▼▼▼

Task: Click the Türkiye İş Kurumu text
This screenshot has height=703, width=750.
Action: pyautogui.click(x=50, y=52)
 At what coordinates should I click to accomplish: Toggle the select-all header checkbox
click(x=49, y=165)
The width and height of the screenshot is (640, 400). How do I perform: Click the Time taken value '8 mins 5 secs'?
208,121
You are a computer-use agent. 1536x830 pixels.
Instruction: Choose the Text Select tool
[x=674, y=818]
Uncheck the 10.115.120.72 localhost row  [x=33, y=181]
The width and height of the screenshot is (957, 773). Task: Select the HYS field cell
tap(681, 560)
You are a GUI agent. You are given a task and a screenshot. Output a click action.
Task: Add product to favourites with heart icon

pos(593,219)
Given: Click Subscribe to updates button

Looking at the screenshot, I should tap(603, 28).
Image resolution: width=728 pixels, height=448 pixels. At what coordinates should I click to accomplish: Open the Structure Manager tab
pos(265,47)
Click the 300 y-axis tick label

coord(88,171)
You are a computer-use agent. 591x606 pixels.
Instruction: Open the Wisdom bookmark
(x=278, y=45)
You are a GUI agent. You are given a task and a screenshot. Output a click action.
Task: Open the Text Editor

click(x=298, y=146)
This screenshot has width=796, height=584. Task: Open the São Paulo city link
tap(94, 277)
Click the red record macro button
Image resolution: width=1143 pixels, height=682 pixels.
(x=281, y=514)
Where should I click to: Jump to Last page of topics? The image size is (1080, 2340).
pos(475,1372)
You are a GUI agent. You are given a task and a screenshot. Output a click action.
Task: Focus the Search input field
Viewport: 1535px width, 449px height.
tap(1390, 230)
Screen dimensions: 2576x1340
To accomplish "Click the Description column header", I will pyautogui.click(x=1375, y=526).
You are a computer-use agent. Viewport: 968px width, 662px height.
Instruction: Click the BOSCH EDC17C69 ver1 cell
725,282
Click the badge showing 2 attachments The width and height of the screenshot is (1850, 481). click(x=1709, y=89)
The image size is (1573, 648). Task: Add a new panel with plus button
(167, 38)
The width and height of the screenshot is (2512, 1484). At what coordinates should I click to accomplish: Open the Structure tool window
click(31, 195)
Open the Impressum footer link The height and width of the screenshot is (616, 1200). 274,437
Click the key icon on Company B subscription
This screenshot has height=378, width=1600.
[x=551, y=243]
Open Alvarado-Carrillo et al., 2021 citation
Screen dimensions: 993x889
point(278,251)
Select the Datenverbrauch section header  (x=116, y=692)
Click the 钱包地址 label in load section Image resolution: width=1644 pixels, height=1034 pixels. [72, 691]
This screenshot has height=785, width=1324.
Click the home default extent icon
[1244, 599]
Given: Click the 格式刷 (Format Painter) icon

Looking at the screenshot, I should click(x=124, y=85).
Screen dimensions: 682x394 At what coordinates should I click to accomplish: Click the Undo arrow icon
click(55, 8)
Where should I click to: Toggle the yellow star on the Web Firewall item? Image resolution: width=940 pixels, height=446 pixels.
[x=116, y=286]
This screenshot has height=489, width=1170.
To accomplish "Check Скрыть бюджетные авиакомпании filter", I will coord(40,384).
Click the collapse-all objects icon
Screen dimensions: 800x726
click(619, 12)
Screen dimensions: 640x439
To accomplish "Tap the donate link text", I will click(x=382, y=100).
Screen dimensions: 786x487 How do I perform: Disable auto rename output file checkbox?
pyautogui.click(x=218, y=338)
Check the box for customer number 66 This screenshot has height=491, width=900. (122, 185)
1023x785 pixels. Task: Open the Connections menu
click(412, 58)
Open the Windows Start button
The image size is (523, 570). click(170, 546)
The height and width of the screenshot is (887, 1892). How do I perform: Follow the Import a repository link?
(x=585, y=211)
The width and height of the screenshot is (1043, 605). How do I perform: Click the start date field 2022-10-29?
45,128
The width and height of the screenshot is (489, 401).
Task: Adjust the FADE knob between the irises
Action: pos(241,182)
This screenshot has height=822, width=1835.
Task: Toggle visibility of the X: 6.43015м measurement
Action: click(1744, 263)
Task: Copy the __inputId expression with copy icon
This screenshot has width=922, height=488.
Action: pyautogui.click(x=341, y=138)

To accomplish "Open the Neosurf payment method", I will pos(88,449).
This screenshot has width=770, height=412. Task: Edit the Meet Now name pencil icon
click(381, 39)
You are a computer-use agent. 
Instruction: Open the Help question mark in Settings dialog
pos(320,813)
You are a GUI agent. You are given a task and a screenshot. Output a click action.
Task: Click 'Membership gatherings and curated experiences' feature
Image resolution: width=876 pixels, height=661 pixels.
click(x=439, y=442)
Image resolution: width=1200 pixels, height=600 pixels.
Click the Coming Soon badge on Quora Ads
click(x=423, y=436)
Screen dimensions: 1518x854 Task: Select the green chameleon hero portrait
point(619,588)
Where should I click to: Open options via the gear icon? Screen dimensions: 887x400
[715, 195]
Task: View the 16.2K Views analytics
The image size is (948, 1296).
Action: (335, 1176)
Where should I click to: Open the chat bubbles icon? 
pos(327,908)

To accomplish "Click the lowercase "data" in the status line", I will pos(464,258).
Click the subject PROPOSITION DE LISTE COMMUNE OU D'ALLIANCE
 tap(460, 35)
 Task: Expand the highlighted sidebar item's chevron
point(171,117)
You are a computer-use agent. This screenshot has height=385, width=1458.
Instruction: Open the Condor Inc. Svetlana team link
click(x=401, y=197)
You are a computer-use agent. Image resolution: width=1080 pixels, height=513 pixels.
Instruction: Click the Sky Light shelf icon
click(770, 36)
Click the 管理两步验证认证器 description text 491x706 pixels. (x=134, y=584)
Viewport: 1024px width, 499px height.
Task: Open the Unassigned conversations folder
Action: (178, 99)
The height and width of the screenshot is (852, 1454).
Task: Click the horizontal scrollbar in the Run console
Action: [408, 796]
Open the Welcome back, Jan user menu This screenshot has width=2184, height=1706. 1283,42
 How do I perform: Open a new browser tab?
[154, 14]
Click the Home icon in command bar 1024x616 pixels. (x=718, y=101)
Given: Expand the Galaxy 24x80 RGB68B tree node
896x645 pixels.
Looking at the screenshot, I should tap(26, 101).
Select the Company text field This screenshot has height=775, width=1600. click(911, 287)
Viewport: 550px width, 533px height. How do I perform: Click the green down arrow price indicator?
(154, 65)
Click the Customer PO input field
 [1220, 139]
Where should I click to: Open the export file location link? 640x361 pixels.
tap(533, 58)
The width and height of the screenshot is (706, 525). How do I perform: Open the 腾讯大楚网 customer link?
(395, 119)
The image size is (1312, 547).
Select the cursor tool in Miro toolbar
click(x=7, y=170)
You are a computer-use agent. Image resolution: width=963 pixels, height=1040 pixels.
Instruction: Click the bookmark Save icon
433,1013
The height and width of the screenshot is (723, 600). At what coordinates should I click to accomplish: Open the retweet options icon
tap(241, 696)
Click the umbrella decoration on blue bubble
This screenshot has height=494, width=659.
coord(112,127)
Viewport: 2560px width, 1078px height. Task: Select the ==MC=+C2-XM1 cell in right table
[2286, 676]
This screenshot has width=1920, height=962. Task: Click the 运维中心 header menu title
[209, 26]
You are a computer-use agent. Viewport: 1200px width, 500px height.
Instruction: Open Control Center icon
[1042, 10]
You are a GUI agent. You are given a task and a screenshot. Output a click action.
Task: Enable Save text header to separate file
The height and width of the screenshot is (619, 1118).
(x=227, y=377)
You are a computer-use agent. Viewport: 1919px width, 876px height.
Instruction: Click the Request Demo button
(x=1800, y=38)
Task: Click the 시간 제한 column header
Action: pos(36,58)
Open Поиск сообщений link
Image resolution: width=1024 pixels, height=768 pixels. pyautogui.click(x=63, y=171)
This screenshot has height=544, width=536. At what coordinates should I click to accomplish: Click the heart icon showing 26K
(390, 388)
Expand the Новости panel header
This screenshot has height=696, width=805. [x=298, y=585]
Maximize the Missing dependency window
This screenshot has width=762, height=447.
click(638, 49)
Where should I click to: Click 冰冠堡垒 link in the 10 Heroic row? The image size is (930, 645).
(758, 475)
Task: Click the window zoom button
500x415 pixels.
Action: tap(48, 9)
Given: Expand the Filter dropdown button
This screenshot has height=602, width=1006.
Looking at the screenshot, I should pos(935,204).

▲▲▲

What the exercise asks –
Out of the data above, set down the lines from the one with "You are a computer-use agent. Image resolution: width=963" to the one with "Given: Expand the Filter dropdown button", both included, exactly as written and with no additions.

Written response –
You are a computer-use agent. Image resolution: width=963 pixels, height=1040 pixels.
Instruction: Click the bookmark Save icon
433,1013
The height and width of the screenshot is (723, 600). At what coordinates should I click to accomplish: Open the retweet options icon
tap(241, 696)
Click the umbrella decoration on blue bubble
This screenshot has height=494, width=659.
coord(112,127)
Viewport: 2560px width, 1078px height. Task: Select the ==MC=+C2-XM1 cell in right table
[2286, 676]
This screenshot has width=1920, height=962. Task: Click the 运维中心 header menu title
[209, 26]
You are a computer-use agent. Viewport: 1200px width, 500px height.
Instruction: Open Control Center icon
[1042, 10]
You are a GUI agent. You are given a task and a screenshot. Output a click action.
Task: Enable Save text header to separate file
The height and width of the screenshot is (619, 1118).
(x=227, y=377)
You are a computer-use agent. Viewport: 1919px width, 876px height.
Instruction: Click the Request Demo button
(x=1800, y=38)
Task: Click the 시간 제한 column header
Action: pos(36,58)
Open Поиск сообщений link
Image resolution: width=1024 pixels, height=768 pixels. pyautogui.click(x=63, y=171)
This screenshot has height=544, width=536. At what coordinates should I click to accomplish: Click the heart icon showing 26K
(390, 388)
Expand the Новости panel header
This screenshot has height=696, width=805. [x=298, y=585]
Maximize the Missing dependency window
This screenshot has width=762, height=447.
click(638, 49)
Where should I click to: Click 冰冠堡垒 link in the 10 Heroic row? The image size is (930, 645).
(758, 475)
Task: Click the window zoom button
500x415 pixels.
Action: tap(48, 9)
Given: Expand the Filter dropdown button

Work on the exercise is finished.